| RECORDS FOR THE EXERCISE |
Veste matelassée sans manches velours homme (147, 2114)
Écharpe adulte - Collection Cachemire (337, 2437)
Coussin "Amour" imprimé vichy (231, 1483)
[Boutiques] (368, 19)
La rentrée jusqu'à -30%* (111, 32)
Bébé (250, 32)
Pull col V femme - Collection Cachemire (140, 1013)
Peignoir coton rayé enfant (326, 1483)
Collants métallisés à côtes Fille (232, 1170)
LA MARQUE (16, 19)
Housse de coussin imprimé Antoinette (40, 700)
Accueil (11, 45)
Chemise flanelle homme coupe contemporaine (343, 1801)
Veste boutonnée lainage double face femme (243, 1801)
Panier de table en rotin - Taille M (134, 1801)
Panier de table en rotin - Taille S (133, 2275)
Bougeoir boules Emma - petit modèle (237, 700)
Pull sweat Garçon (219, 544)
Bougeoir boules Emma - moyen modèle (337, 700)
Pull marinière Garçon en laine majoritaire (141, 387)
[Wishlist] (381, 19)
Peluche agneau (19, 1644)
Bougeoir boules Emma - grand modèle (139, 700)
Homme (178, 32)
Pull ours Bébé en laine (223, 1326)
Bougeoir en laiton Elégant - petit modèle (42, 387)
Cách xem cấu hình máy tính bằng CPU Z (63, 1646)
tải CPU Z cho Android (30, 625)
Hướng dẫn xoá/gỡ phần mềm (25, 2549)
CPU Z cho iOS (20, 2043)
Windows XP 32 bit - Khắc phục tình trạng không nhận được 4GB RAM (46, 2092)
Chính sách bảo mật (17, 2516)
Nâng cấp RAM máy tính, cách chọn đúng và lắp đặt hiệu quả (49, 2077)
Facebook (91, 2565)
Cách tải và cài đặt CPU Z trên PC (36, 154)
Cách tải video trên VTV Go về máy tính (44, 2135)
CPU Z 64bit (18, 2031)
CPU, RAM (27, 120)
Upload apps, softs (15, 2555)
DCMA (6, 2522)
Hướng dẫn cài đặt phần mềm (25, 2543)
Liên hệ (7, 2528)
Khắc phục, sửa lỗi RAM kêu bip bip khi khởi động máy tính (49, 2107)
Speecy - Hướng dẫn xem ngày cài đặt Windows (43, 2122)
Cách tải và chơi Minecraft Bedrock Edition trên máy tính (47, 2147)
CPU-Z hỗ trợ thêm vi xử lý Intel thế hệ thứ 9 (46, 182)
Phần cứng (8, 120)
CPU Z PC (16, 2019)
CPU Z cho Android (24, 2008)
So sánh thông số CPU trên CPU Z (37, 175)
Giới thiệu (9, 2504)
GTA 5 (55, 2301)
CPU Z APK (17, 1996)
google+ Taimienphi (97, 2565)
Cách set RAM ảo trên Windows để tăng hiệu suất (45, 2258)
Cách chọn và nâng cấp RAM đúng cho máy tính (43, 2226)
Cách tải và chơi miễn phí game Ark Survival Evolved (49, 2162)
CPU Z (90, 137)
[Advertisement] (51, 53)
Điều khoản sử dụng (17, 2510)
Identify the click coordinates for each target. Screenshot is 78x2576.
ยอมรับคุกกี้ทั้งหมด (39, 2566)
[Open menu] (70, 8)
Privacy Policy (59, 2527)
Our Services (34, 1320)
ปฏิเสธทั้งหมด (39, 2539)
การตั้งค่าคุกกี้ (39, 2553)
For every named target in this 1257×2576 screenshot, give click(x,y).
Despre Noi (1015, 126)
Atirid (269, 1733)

| WHAT YOU SHOULD DO |
Count every line of the listing holding the string "click". Reply with the total alone.

| RESPONSE AREA |
2